Towards the end of his life Uchiyama Roshi, the teacher of Shohaku Okumura wrote this poem, ‘Samadhi, Treasury of the Radiant Light’:
Though poor, never poor
Though sick,never sick
Though ageing, never ageing
Though dying, never dying
Reality prior to division
Here lies unlimited depth
Using more traditional language, Uchiyama Roshi is talking about our dharma position. That is, seen one way, we are particular limited beings, in our karmic position, with our gender, age, health and so on. In another way, because we are part of this dynamic wholeness, each being is also that whole. It’s like touching a person. You can touch that person on the hand, and simultaneously you are touching their hand, but you are also touching the whole person.

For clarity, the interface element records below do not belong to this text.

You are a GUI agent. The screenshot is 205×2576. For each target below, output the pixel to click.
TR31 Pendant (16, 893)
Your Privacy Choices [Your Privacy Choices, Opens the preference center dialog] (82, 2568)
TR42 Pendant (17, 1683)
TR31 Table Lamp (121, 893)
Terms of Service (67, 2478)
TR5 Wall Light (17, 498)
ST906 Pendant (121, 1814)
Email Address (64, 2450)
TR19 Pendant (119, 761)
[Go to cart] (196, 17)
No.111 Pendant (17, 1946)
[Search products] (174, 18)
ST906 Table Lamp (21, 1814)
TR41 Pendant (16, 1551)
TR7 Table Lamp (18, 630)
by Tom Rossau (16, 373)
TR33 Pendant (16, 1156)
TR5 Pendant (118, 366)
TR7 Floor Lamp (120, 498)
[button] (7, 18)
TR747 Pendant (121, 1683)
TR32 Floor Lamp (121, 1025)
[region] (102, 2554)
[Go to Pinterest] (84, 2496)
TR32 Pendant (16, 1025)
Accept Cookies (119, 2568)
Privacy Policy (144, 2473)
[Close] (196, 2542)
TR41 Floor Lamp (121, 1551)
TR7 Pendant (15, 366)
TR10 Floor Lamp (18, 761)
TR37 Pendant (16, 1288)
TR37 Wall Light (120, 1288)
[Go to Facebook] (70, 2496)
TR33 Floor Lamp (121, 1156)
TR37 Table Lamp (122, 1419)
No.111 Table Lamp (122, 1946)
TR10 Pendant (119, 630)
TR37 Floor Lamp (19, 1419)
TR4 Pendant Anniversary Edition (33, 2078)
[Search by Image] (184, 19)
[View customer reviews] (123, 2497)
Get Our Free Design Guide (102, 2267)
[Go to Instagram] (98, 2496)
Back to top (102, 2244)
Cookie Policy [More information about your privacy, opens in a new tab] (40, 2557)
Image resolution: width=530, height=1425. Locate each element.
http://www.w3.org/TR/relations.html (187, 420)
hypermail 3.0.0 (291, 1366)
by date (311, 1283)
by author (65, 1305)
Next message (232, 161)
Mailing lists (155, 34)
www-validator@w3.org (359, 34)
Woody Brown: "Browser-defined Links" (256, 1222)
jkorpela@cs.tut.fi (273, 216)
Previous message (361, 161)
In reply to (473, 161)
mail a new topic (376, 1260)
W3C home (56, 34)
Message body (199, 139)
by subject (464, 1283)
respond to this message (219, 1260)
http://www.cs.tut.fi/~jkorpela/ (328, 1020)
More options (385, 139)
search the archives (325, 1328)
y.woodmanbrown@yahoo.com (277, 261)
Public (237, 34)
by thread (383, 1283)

That experience of wholeness cannot be achieved by taking the familiar dualities of mind and body, self and world and by effort fusing them into one. We can only find ourselves there, as it were, by accident. The paradigm way of finding ourselves there by accident is through Zazen, and the gradual erosion of these apparent dualities in our actual experience when we sit. When we sit in a balanced posture, our idea of ourself, of this lump of mind flesh , is intermittently eclipsed by the felt experience of spaciousness.
The spaciousness inside us, around us and outside us. That space is continuous. In this way we can gradually get to a position which is underneath these dualities, but we can’t -sadly – get there with the head.